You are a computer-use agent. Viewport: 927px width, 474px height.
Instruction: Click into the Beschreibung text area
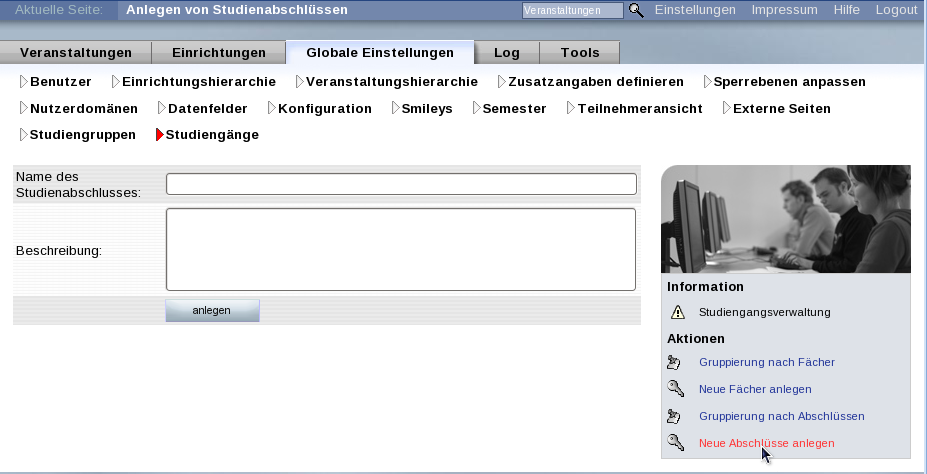[401, 249]
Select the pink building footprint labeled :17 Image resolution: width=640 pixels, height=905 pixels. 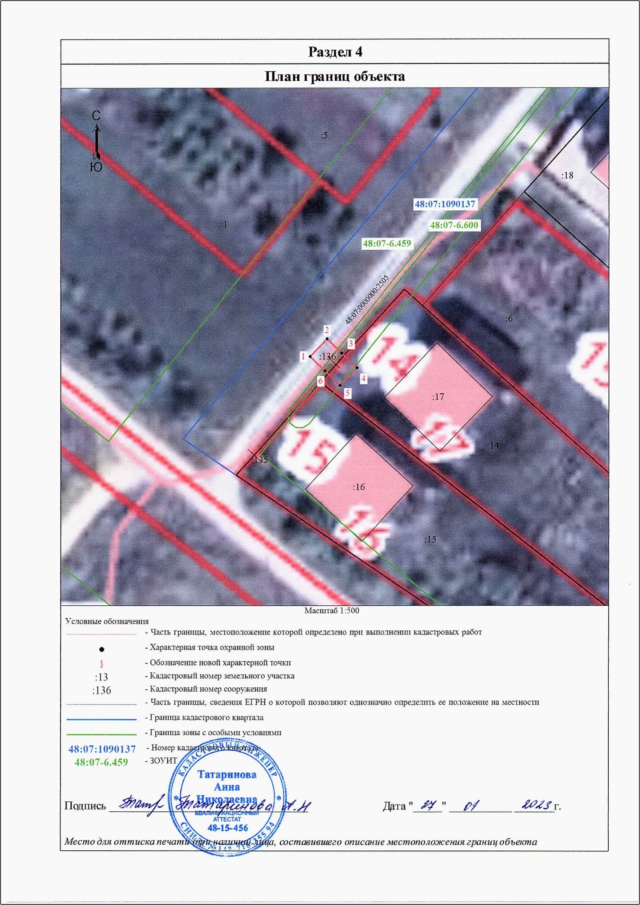[x=438, y=396]
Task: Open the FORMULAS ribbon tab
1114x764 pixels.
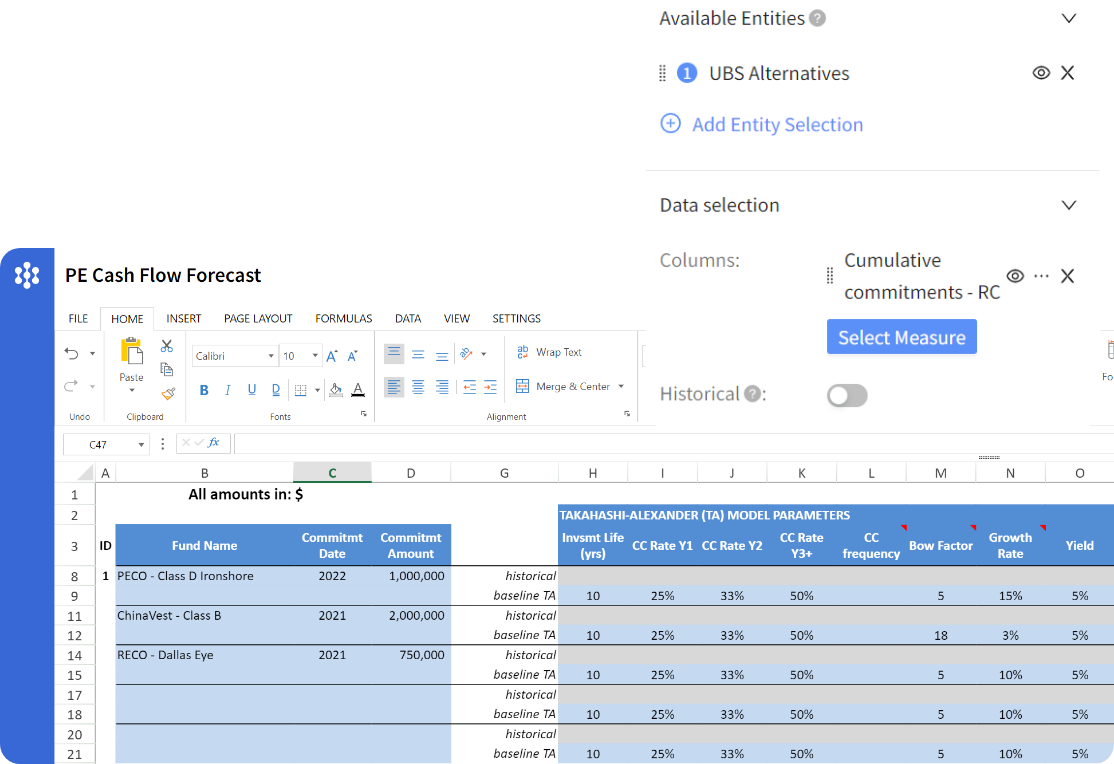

════

**Exercise description:**
Repeat nothing but the lines from the one containing "Task: Open the FORMULAS ribbon tab" through the last line of the listing, both included, exactly as written, and omit any picture.

**Reply to the exercise:**
Task: Open the FORMULAS ribbon tab
1114x764 pixels.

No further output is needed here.